PROMPT: Look below for the line with "The height and width of the screenshot is (952, 1238).", and from there restate every line word for word until the entries end.

[EXERCISE MATERIAL Boundary: Start]

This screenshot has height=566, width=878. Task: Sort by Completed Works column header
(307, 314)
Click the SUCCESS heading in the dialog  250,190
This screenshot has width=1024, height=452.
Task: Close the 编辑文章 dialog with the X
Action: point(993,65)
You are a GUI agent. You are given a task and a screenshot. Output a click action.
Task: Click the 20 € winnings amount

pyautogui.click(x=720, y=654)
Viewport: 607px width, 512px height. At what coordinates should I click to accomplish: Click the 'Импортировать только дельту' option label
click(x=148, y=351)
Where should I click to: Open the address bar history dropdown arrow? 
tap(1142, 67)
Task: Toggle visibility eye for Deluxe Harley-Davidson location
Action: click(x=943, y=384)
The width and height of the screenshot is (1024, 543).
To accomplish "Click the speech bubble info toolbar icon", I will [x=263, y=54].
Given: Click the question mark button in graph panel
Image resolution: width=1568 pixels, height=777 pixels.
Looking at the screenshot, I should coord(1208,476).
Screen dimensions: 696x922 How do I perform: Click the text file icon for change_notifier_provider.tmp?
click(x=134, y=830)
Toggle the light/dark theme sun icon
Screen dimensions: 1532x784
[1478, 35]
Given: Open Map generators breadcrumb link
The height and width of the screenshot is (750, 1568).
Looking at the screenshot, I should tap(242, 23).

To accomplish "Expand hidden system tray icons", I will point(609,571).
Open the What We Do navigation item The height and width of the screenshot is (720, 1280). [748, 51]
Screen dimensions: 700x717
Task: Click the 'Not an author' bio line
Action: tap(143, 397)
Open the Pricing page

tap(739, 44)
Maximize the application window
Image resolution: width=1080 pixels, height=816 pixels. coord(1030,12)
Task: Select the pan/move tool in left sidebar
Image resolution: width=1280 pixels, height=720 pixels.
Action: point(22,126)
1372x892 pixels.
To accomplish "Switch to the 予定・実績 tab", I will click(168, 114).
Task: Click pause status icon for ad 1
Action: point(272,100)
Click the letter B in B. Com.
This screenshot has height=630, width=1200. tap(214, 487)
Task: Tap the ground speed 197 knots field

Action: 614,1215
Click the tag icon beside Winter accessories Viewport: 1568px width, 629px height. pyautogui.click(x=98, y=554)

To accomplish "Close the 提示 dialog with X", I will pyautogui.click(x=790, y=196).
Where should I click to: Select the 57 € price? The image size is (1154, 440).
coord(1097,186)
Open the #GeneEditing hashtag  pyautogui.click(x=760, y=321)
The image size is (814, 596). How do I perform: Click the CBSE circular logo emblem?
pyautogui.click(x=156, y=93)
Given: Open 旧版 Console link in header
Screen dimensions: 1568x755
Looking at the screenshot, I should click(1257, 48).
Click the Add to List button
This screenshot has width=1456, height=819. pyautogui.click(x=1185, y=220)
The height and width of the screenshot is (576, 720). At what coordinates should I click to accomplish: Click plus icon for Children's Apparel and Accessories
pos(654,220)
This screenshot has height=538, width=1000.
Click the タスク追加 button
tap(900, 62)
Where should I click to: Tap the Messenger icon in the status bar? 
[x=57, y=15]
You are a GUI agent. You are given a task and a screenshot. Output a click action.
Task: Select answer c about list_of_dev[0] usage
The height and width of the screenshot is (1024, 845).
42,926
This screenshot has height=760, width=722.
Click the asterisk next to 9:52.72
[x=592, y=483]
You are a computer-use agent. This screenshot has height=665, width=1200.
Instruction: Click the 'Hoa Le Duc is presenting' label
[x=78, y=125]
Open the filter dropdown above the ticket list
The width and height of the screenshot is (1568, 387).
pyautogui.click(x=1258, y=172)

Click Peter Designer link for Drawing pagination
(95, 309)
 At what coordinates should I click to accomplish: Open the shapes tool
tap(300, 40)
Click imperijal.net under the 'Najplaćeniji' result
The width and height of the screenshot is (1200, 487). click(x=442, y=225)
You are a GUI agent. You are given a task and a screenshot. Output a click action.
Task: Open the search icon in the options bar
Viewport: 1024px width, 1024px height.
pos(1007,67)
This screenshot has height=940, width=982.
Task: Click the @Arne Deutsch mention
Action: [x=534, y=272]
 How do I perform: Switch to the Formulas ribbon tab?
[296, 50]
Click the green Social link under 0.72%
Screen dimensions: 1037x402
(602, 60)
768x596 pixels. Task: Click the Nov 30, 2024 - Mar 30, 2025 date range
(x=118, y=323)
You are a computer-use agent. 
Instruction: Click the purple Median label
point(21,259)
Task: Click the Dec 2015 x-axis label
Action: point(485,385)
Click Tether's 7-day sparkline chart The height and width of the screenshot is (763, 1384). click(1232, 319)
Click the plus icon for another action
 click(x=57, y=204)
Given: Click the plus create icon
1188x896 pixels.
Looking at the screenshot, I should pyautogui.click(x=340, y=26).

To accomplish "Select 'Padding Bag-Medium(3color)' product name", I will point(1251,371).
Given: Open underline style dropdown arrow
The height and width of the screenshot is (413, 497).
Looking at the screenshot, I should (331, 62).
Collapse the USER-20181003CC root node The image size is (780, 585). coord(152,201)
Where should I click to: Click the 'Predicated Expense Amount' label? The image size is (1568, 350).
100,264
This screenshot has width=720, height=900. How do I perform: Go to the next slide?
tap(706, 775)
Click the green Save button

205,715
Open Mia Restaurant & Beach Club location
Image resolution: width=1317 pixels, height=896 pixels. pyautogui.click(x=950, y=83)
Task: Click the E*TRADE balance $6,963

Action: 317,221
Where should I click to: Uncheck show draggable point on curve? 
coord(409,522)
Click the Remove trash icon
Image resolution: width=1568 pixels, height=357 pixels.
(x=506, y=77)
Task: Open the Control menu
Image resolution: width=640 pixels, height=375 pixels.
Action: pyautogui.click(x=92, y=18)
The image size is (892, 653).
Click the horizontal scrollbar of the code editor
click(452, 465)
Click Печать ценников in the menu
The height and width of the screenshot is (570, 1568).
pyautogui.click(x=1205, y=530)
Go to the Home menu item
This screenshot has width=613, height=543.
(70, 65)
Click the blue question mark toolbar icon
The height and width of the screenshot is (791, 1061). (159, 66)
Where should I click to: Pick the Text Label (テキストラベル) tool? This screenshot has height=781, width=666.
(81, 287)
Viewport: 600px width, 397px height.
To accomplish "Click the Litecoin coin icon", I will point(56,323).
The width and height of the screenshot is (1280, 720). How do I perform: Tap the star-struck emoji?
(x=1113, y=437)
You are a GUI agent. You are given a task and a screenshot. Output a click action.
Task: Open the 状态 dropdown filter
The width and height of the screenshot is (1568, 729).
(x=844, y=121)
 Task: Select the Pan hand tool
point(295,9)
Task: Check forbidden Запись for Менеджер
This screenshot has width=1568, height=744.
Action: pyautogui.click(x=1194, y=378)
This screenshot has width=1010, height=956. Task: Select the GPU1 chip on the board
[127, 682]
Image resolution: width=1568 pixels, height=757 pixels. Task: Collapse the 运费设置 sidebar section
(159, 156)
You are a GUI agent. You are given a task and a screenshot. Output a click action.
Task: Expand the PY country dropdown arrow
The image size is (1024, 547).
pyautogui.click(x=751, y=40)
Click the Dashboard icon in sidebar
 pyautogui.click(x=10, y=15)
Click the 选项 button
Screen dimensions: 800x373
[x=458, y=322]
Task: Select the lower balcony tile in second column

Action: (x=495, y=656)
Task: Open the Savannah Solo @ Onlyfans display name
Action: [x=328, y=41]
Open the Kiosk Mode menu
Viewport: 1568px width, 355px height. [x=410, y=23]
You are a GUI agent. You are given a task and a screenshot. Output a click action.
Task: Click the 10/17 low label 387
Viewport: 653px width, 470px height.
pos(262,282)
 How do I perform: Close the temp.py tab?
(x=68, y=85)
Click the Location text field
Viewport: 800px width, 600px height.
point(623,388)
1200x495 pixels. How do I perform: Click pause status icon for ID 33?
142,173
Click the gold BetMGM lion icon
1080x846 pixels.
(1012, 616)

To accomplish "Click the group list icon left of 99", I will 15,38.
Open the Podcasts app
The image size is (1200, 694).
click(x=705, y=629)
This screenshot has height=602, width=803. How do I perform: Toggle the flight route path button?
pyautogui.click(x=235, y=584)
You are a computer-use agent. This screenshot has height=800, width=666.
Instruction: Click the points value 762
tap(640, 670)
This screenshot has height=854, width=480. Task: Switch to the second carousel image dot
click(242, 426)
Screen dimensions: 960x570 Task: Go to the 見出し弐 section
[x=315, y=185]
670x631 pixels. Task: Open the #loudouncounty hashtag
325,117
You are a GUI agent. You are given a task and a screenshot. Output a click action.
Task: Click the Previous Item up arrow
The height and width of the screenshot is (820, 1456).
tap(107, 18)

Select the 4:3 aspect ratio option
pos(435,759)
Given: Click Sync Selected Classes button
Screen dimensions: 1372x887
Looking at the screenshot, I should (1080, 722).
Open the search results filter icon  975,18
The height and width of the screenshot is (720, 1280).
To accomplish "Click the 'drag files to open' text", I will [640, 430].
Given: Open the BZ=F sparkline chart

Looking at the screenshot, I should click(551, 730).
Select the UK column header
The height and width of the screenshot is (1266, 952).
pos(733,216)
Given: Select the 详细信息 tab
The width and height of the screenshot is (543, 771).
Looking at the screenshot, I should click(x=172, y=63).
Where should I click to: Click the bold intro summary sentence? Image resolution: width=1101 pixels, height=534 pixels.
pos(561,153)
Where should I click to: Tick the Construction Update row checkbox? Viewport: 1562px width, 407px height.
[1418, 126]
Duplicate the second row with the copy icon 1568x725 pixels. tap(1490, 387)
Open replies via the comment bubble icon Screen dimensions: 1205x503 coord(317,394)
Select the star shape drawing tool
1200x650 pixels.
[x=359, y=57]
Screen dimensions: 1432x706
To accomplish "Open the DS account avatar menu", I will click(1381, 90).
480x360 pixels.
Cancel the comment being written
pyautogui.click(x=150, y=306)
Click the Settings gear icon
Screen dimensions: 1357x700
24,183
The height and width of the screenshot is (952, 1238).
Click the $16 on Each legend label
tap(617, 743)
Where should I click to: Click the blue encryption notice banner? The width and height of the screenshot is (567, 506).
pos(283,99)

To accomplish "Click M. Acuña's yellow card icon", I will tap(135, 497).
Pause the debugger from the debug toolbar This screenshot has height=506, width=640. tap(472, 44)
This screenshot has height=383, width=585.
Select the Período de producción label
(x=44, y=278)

[EXERCISE MATERIAL Boundary: End]

SOLUTION:
The height and width of the screenshot is (952, 1238).
Click the $16 on Each legend label
tap(617, 743)
Where should I click to: Click the blue encryption notice banner? The width and height of the screenshot is (567, 506).
pos(283,99)

To accomplish "Click M. Acuña's yellow card icon", I will tap(135, 497).
Pause the debugger from the debug toolbar This screenshot has height=506, width=640. tap(472, 44)
This screenshot has height=383, width=585.
Select the Período de producción label
(x=44, y=278)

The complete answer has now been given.